[begin PASSAGE]

Fortunately, recreational boating doesn’t face a legislative landscape of this magnitude — unless, of course, you believe that the federal government’s decision to allow E15 into the nation’s fuel supply is going to wreak havoc on boat engines. In that case, you might well believe that either your lifestyle or that substantial investment in fiberglass you have sitting out in the water is at risk.

Whether E15 comes to pass or not, recreational boating has faced and overcome a number of threats from our nation’s capital over the years, from a proposed weekend boating ban to the “user fee tax,” luxury tax and diesel fuel taxes of the 1980s and ’90s. For the most part, these taxes were designed to soak the perceived rich. The fact is that they had the opposite effect. Thousands of jobs were lost in an industry that is so discretionary that it gets pneumonia every time the government looks its way.

As the cherry blossoms fade away and the boating industry’s annual rite of spring, the American Boating Congress, comes to town, there are some important lobbying lessons that can be learned from other industries that are year-round players in the Washington merry-go-round.

There’s an old saying in our nation’s capital: “If you’re not at the table, you’re on the menu.”

I hate to admit it, but the sad truth is that money often speaks louder than words here in Washington, D.C. Don’t believe me? Deep Throat wasn’t kidding when he told Bob Woodward to “follow the money.”

The good news is that the boating industry has full-time representation in our nation’s capital. This was not always the case. Since the mid-1980s, the NMMA has built up a Washington, D.C.-based government relations operation with a modest-sized political action committee that spent $118,775 during the 2012 election cycle, according to the Center for Responsive Politics (www.opensecrets.org). Other maritime entities raised and spent varying amounts, including $154,015 by the American Waterways Operators, $155,094 by the Cruise Lines International Association, $78,258 by Brunswick Corp. and $59,575 by the Recreational Fishing Alliance.

[end PASSAGE]
[begin DATA LISTING]

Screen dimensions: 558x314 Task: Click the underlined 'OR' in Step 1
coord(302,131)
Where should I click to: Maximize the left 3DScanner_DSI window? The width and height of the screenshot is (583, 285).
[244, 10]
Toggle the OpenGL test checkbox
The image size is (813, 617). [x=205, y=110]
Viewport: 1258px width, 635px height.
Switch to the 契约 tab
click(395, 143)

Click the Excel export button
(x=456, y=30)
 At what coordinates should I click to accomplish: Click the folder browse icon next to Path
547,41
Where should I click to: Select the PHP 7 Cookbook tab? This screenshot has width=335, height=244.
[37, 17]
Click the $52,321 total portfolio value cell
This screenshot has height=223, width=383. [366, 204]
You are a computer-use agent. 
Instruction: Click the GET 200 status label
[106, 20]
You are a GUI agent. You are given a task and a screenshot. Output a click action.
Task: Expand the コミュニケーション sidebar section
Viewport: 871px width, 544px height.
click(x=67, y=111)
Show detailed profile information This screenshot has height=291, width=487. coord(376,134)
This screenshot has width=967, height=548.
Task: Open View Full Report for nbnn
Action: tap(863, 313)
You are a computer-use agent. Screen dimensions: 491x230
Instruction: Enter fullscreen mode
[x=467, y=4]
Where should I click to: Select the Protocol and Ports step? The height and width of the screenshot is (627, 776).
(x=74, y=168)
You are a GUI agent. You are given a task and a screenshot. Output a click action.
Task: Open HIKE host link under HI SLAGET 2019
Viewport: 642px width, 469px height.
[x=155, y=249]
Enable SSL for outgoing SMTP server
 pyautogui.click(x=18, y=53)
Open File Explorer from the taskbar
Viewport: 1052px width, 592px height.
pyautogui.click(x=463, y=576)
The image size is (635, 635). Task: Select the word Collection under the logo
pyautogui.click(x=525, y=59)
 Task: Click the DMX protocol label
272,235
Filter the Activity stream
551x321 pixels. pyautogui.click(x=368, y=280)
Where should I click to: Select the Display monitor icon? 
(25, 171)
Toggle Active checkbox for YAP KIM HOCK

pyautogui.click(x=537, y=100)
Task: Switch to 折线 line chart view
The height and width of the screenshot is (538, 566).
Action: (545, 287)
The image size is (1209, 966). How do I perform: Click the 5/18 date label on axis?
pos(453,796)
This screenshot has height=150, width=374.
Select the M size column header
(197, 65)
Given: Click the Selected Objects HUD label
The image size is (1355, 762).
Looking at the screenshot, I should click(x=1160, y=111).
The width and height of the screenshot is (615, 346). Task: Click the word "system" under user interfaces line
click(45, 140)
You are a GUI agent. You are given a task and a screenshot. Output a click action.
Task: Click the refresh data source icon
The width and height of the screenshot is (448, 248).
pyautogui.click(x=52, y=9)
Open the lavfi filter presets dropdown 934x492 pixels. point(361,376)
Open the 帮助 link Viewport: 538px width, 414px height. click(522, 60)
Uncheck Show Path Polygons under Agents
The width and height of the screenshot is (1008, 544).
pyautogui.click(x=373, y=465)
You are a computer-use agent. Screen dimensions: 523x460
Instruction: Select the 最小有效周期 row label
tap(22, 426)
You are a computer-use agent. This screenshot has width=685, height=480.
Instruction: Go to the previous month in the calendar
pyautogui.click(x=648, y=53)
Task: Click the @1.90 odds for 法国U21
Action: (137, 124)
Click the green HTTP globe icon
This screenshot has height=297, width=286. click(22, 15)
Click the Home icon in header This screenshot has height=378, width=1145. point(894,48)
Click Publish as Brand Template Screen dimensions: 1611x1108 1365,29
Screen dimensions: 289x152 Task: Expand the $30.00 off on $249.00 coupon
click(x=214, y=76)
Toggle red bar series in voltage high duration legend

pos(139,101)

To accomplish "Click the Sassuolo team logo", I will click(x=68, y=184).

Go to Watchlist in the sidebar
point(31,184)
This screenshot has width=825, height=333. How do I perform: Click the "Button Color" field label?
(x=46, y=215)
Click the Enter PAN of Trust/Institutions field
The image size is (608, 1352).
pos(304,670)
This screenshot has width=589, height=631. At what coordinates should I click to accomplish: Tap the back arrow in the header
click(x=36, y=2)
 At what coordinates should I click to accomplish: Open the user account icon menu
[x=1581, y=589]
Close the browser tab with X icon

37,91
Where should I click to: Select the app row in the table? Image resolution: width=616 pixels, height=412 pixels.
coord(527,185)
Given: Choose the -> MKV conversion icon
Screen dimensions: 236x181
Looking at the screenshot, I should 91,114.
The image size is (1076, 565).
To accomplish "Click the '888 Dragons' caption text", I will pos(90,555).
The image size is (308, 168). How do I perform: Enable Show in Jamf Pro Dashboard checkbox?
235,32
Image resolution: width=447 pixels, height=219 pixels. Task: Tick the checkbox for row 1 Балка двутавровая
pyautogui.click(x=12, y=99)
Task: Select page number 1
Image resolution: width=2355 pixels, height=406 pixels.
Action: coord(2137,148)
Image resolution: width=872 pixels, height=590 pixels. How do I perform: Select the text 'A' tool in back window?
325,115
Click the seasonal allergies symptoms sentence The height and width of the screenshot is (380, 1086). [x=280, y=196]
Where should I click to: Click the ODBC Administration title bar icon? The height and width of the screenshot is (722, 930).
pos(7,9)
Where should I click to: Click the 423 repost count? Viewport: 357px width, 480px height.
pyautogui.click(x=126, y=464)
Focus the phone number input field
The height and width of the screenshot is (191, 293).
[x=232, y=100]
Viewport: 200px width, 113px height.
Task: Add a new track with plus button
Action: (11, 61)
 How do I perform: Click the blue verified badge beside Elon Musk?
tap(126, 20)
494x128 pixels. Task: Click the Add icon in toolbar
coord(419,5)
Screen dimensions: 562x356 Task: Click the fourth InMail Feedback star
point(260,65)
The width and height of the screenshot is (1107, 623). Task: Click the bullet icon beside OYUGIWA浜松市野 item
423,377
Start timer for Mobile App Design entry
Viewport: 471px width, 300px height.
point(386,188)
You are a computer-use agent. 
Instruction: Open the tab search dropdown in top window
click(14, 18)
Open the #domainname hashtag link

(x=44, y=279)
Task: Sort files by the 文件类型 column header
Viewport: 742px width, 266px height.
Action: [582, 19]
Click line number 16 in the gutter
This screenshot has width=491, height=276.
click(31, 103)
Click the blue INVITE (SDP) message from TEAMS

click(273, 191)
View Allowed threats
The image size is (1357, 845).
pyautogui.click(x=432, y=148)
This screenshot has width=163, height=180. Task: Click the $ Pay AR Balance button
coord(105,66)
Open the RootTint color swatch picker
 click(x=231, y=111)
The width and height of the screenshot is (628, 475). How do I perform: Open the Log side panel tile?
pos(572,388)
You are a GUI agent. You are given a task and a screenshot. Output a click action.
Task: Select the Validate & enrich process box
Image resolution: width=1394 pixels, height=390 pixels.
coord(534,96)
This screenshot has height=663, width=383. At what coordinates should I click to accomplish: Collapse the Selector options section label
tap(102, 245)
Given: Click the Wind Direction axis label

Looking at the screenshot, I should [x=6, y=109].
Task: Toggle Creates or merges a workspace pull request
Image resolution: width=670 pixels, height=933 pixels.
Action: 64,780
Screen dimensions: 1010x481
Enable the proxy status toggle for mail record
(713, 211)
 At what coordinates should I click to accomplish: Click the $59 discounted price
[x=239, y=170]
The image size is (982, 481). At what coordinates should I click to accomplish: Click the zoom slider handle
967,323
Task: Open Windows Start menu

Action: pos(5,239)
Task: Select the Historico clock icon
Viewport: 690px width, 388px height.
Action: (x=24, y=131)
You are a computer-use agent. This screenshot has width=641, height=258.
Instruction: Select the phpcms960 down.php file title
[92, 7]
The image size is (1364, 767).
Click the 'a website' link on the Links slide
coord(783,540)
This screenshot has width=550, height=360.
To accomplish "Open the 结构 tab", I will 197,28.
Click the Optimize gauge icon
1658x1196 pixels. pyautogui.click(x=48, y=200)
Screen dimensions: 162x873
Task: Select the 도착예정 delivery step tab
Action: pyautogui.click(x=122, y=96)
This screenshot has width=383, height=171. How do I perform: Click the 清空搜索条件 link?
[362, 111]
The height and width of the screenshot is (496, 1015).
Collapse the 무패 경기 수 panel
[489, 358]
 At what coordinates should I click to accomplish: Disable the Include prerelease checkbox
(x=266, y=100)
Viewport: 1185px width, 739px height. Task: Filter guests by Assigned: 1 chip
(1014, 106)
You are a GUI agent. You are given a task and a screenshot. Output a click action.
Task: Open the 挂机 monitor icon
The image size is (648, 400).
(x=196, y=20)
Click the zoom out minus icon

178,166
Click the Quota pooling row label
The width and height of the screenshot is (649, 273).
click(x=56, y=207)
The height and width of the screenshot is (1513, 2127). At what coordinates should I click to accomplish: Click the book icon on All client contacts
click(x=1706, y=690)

[end DATA LISTING]

** TASKS TO COMPLETE **
1) Return the boating-lobbying essay word for word from "As the cherry" to "the Washington merry-go-round.".
2) Resume the essay on recreational boating's lobbying in Washington, starting right after its final sentence.
The lines are not needed for this work.

** TASK RESULTS **
1)
As the cherry blossoms fade away and the boating industry’s annual rite of spring, the American Boating Congress, comes to town, there are some important lobbying lessons that can be learned from other industries that are year-round players in the Washington merry-go-round.

2)
Lagging far behind were the American Sportfishing Association, which spent $9,603; the Fishing Vessel Owners Association, at $7,309; the Marine Retailers Association of the Americas, at $2,520; and BoatUS, which, although it has a political action committee, has not contributed any money to support or oppose candidates for public office since 2004, according to both opensecrets.org and www.fec.gov.

Meanwhile, the NRA and its affiliates spent more than $17 million. Other large industry associations were also big spenders:

• National Beer Wholesalers Association: $3.38 million

• National Auto Dealers Association: $3 million

• American Bankers Association: $2.73 million

• Credit Union National Association: $2.48 million

Fortunately, as they say, money isn’t everything. An association’s ability to turn out the grass roots is also important. Convincing a few hundred members of the boating industry to leave their businesses and troop up to Capitol Hill once a year for face-to-face meetings with their elected representatives during ABC is no small task. Having participated in these gatherings on and off since they were first held back in the 1980s, I am glad to see that there appears to be renewed energy behind this year’s ABC.

That said, a two-day meeting held once a year can only accomplish so much, particularly when your industry is so generally misunderstood by both politicians and the media, who can always be relied on to portray boating as little more than a recreation favored by wealthy fat cats and the idle rich. That’s why the lobbying effort is just as important for the other 363 days of the year.

Just last year, the first thing that the presiding chairman of a House subcommittee wanted to ask representatives of the boating industry was whether they thought there was a negative stigma associated with the marine industry and especially the word “yacht.” (I wrote about this last July.)

Many industries that are misunderstood on Capitol Hill or that find themselves in the cross hairs of Congress can alter these perceptions by ramping up their public relations operations and targeting the Capitol Hill community of politicians, staffers, federal employees and the media. All of these actors play a part in defining an industry and play a role in how that industry fares during the legislative process.

One way to change perceptions is by telling your story in your own words. Every week there are three independent newspapers that circulate on Capitol Hill that are chock full of ads designed to influence this community: Roll Call, Politico and The Hill.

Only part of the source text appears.